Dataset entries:
____________________
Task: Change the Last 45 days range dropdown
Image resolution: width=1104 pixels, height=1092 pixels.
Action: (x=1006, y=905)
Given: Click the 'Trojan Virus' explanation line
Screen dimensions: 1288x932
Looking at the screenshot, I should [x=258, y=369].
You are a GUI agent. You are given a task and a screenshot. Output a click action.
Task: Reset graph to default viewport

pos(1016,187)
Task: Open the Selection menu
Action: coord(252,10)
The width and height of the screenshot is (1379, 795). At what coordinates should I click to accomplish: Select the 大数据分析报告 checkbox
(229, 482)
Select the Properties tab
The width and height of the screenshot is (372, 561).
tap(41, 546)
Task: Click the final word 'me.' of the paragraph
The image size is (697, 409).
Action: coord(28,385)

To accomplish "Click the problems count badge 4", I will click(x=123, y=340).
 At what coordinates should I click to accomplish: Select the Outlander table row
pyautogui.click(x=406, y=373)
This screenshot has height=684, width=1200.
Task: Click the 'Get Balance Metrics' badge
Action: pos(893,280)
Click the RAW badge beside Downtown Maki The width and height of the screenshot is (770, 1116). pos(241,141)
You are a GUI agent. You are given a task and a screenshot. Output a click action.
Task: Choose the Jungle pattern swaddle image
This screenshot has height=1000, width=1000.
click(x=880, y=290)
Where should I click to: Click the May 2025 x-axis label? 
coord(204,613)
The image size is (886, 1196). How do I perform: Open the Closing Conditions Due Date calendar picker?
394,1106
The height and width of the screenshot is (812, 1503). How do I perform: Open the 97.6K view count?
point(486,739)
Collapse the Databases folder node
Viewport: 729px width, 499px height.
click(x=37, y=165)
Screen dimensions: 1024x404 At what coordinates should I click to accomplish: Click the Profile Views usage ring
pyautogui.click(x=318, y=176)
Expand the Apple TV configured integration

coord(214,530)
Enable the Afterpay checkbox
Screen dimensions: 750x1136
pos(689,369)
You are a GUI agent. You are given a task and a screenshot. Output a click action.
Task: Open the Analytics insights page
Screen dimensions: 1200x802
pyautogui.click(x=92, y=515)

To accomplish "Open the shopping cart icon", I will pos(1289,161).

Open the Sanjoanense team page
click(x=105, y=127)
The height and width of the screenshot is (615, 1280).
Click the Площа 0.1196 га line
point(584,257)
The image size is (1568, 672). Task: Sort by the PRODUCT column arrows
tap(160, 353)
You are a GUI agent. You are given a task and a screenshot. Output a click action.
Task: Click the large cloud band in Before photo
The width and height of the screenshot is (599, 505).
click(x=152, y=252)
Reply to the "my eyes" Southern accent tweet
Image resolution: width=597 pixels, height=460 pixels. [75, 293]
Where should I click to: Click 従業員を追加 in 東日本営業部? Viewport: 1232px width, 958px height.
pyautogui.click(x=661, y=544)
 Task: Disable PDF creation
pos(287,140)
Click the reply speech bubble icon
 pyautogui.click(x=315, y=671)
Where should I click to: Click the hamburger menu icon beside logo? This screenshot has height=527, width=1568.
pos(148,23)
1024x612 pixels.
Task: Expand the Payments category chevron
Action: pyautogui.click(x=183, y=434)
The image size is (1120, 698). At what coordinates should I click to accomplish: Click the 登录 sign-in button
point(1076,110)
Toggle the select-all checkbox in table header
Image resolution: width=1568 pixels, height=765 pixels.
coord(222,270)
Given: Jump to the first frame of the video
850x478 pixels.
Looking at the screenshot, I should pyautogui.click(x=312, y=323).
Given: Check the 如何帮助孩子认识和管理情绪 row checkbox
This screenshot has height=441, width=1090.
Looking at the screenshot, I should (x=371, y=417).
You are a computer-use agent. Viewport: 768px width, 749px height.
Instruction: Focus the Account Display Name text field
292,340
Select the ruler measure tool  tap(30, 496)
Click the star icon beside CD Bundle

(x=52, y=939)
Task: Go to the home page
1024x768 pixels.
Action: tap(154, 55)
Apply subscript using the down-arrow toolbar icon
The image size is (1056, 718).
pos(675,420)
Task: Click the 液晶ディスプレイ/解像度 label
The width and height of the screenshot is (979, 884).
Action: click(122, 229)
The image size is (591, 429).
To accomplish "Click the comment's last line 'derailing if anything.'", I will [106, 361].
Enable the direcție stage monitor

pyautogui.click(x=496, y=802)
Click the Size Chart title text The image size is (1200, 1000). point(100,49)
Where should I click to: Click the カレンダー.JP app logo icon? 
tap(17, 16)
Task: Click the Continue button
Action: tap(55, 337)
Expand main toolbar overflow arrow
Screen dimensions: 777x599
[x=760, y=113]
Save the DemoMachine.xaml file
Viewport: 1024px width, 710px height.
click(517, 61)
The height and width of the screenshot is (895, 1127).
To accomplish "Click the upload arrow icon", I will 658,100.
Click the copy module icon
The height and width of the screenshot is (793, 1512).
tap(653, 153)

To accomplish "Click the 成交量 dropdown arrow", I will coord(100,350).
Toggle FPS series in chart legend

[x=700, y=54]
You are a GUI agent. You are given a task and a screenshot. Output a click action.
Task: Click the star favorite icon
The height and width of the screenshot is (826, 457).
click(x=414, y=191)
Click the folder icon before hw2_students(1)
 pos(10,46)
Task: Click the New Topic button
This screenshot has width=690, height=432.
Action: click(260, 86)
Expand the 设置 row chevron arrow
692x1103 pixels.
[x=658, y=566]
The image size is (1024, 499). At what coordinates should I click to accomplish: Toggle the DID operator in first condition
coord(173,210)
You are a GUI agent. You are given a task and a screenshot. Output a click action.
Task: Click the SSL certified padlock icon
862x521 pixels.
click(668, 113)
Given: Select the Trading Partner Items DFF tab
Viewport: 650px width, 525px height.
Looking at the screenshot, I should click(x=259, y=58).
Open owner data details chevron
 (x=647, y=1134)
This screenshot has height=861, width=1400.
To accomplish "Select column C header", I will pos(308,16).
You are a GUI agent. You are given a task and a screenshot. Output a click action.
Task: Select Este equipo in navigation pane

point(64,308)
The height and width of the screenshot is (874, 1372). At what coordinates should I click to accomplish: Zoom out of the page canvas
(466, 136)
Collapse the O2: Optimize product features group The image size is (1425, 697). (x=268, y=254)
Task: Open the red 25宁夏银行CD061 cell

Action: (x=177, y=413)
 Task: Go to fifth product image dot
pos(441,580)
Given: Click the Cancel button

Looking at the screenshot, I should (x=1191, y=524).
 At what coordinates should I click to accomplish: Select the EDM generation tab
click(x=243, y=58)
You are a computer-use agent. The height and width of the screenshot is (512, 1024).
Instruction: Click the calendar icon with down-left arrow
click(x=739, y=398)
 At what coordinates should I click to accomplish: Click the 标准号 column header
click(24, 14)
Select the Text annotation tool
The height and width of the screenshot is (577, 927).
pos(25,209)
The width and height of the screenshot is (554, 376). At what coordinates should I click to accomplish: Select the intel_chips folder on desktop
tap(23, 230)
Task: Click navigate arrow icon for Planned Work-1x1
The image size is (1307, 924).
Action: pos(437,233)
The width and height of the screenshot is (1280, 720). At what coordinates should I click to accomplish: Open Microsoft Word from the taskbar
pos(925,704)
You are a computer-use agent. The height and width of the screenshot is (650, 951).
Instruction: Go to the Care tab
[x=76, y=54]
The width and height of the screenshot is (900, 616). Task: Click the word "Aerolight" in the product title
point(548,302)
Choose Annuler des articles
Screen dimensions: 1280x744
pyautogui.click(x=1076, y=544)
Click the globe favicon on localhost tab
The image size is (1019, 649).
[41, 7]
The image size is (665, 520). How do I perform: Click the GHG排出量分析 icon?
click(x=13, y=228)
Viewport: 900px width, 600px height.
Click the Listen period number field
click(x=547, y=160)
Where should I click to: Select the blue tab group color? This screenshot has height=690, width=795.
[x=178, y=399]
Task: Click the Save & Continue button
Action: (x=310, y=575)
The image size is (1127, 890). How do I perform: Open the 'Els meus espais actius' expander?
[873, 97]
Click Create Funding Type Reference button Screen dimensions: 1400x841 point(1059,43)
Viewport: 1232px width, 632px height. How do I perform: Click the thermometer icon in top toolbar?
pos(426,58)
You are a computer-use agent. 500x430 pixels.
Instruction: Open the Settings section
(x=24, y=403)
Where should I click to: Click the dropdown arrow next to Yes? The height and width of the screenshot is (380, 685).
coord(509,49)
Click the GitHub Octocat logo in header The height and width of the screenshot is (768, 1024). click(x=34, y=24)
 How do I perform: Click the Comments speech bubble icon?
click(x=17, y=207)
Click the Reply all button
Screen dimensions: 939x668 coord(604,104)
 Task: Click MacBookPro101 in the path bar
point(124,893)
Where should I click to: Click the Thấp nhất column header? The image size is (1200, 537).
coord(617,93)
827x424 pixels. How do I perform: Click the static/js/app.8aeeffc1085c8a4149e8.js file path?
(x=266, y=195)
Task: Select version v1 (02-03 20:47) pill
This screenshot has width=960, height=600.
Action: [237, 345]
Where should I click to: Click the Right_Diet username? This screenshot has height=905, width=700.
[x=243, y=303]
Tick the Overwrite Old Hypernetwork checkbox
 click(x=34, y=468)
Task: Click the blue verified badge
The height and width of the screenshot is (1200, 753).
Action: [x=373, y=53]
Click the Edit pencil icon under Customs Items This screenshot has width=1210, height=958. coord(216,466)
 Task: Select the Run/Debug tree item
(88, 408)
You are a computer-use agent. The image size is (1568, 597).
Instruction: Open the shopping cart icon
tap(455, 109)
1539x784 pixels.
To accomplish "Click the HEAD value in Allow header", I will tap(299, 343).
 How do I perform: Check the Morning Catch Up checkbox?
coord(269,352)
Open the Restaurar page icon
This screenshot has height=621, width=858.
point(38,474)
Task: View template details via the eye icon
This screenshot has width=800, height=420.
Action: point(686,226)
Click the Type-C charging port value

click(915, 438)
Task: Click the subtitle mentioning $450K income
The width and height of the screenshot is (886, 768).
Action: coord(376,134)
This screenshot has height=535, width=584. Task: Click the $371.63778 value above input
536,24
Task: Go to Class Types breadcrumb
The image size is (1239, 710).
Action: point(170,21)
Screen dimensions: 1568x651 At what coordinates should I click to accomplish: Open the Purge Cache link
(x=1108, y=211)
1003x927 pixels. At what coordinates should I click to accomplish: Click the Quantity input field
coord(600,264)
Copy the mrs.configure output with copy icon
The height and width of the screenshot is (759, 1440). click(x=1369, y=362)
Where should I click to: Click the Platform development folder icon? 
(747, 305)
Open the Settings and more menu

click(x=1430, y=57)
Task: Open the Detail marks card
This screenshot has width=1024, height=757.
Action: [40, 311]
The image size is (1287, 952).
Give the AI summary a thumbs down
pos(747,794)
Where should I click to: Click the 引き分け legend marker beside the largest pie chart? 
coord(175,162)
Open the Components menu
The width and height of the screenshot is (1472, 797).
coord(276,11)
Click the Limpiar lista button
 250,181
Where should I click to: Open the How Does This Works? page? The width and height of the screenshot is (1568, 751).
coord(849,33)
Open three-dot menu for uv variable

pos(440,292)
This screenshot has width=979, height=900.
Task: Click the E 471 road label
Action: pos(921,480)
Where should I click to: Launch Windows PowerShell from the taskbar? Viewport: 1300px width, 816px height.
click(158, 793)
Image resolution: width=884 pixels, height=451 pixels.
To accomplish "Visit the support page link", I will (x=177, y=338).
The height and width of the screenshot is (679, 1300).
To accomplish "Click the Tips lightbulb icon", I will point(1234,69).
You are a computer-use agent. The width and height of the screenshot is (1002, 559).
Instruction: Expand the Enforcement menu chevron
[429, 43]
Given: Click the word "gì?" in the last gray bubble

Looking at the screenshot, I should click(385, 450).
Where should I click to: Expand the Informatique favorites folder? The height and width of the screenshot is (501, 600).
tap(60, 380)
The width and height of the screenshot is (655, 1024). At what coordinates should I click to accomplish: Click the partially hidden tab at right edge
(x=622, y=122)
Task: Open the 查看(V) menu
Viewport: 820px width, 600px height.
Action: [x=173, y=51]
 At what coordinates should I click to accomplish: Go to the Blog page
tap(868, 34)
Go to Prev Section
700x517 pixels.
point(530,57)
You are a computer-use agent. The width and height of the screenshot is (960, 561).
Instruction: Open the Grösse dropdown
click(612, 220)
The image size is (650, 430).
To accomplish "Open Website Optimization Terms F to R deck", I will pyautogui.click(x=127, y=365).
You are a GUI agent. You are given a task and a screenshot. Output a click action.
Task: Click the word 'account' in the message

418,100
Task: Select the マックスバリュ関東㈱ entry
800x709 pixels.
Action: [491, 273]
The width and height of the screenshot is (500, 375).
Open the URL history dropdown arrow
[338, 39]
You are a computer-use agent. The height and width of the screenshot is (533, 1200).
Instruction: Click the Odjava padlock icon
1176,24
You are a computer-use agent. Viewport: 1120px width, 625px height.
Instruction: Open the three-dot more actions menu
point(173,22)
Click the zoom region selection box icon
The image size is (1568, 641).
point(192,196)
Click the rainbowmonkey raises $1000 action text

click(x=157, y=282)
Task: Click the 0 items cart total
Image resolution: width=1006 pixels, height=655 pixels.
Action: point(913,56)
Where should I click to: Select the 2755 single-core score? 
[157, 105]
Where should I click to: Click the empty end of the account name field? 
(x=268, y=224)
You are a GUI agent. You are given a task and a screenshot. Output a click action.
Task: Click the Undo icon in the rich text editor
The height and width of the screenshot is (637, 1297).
____________________
Please give an exact copy of the entries above, from the line with "850x478 pixels." down to the line with "You are a computer-use agent. Viewport: 768px", inclusive, and nothing else.

850x478 pixels.
Looking at the screenshot, I should pyautogui.click(x=312, y=323).
Given: Check the 如何帮助孩子认识和管理情绪 row checkbox
This screenshot has height=441, width=1090.
Looking at the screenshot, I should (x=371, y=417).
You are a computer-use agent. Viewport: 768px width, 749px height.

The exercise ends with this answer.